South Ossetian officials said that much of Tskhinvali had been destroyed in the Georgian offensive. A Reuters correspondent some two miles from the city said that the roar of warplanes and the explosions of heavy shells was deafening and many houses were ablaze.
Mr Saakashvili said that most of South Ossetia was already under the control of Georgian forces but that fighting was continuing in the centre of Tskhinvali. The city was hit by air strikes and shelling throughout the night and missiles continued to batter it this morning.
This afternoon, however, the mayor of Tbilisi announced that Georgian authorities had declared a three-hour ceasefire from 1100 to 1400GMT to allow civilians to leave the conflict area. "We are offering amnesty for the separatist militants," Gigi Ugulava told Rustavi-2 television.
The area is of strategic importance, largely because of the BTC oil pipeline, which runs through central Georgia just south of the breakaway region.

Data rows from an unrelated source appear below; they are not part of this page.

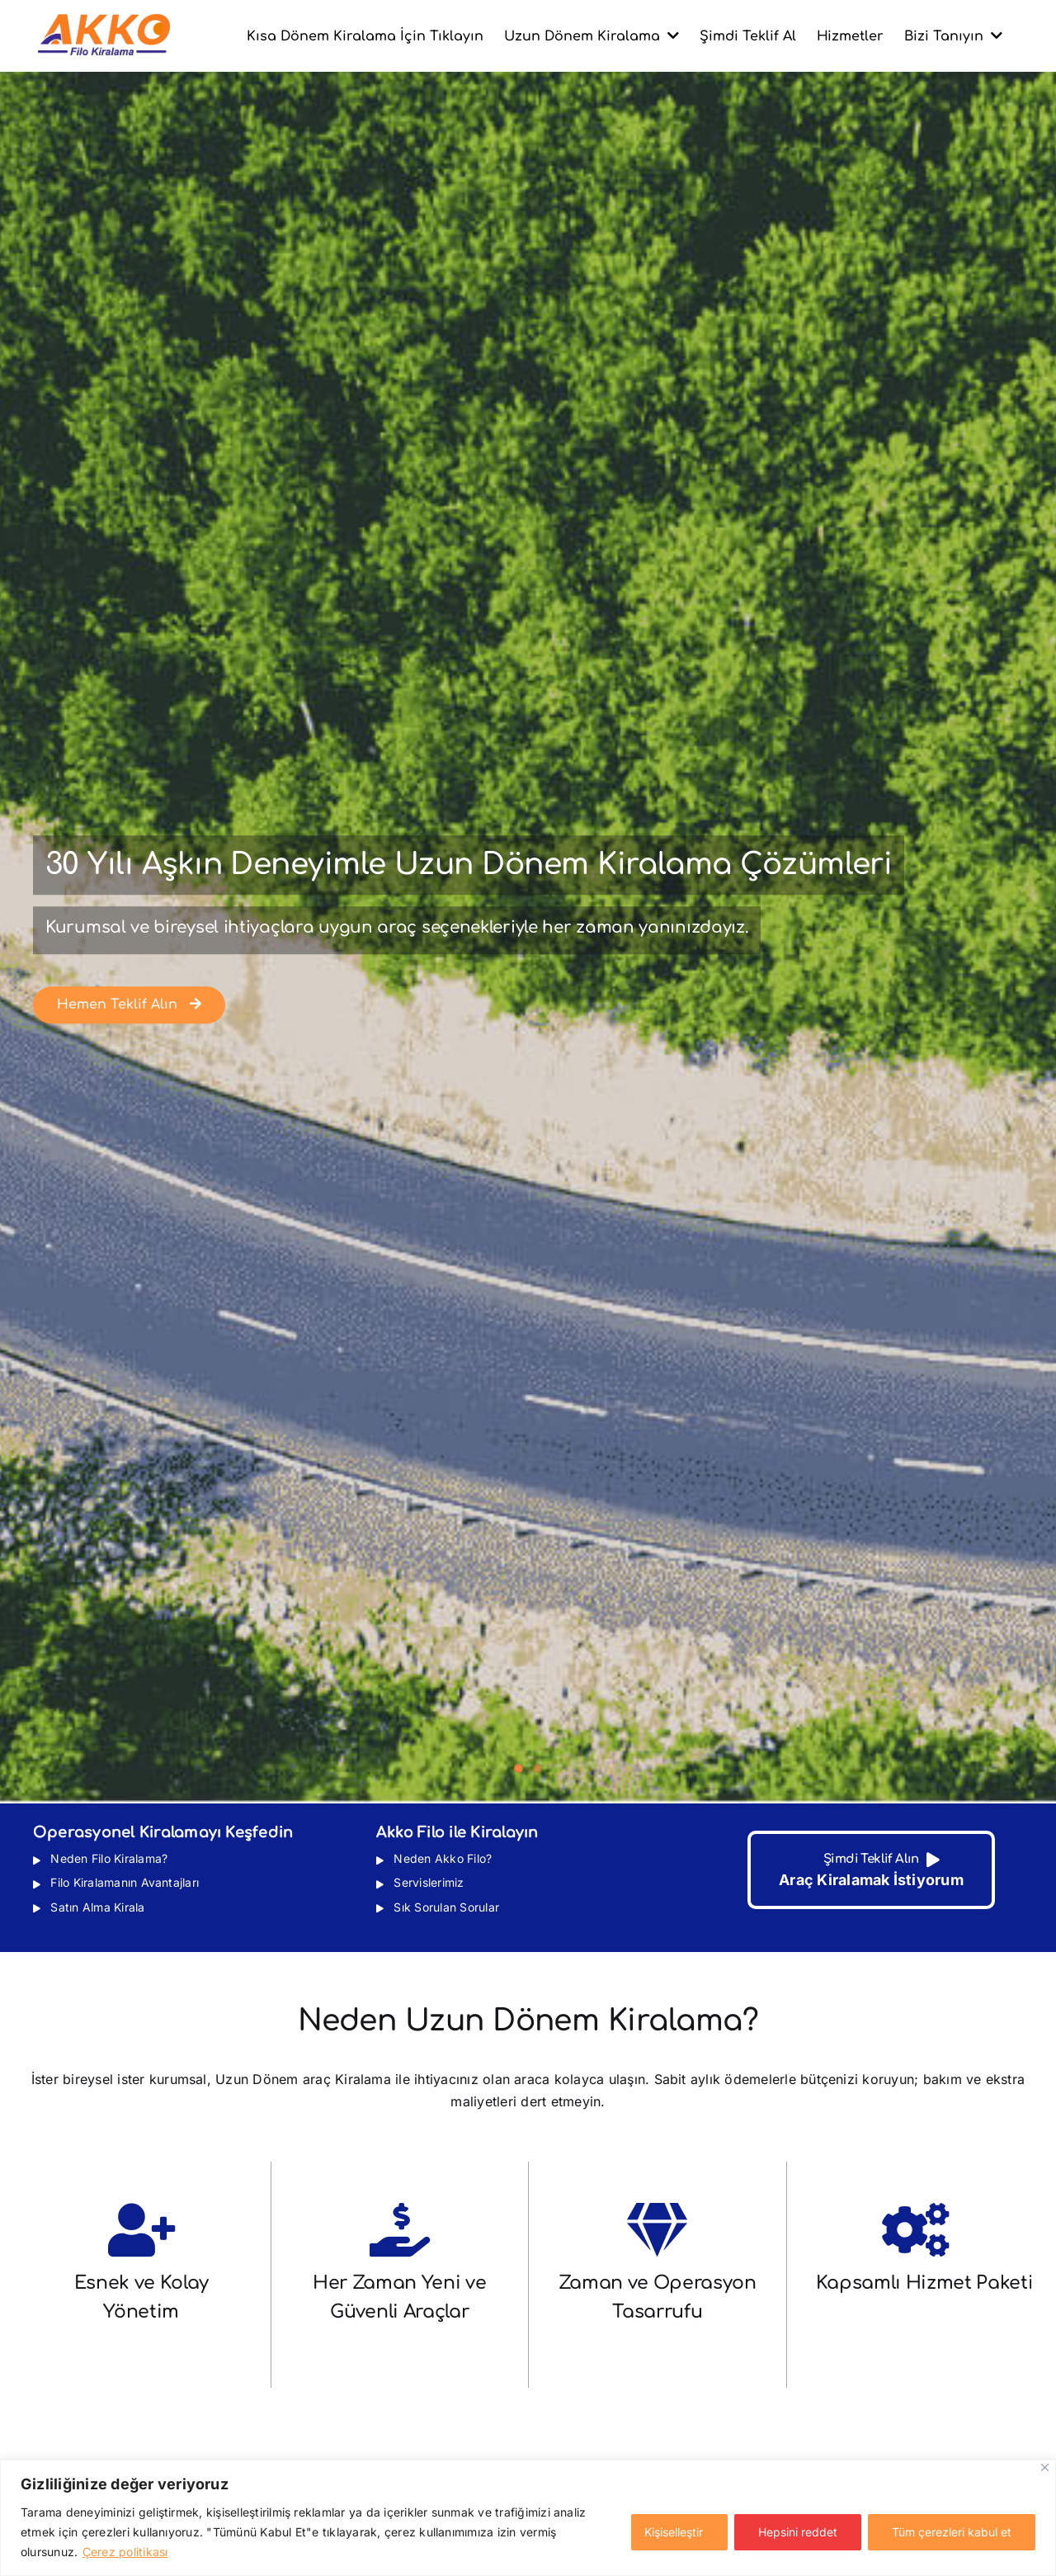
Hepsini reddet (797, 2532)
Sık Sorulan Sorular (444, 1907)
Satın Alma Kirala (95, 1907)
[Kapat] (1045, 2467)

The pipeline - which features in the 1999 James Bond film The World is Not Enough - pumps around one per cent of global crude supplies from the Caspian to the Turkish port of Ceyhan for export to Western Europe but is already closed because of an attack in Turkey last week by the Kurdish separatist organisation PKK.
Georgia's Deputy Interior Minister, Eka Sguladze, said that three Russian Su-24 jet bombers flew into Georgia this morning and bombed the town of Gori and the villages of Kareli and Variani, injuring seven people.
Both Nato and the White House appealed for an end to the fighting and the International Committee of the Red Cross called for the establishment of a "humanitarian corridor" through South Ossetia.
Tensions between Georgia and Russia have been rising over the last few months over the two breakaway republics of South Ossetia and Abkhazia.
Georgia accuses Russia of fermenting trouble in both regions and supporting the separatist governments as a way to put pressure on Georgia and foil its attempts to join Nato.
Russia has given out passports to a majority of South Ossetians and Abkhazians.
The UN Security Council met to discuss the situation this morning but failed to agree on a Russian statement calling on both sides to renounce force.
The Russian envoy to the UN, Vitaliy Churkin, described Georgia's actions as "treacherous".
"The situation in the conflict zone has reached a dramatic line," he told the council. "Civilians, old people and children are under massive artillery shelling from Grad rocket systems, guns and large-calibre mortars."
President Medvedev of Russia, facing his first major crisis as president, was set to meet with his security council today and was considering emergency measures.
But Lado Gurgendize, the Georgian Prime Minister, said that Tbilisi had been forced to act to "restore peace". He told a Cabinet meeting: "These actions will continue until peace and order will finally be in place in the region."
A senior Georgian security official, Kakha Lamaia, told Reuters that heavy military equipment and armoured vehicles were entering South Ossetia through the Roki tunnel from Russia. "Our intelligence didn’t detect any regular Russian units, but detected heavy equipment and armoured military vehicles coming through the tunnel," he said.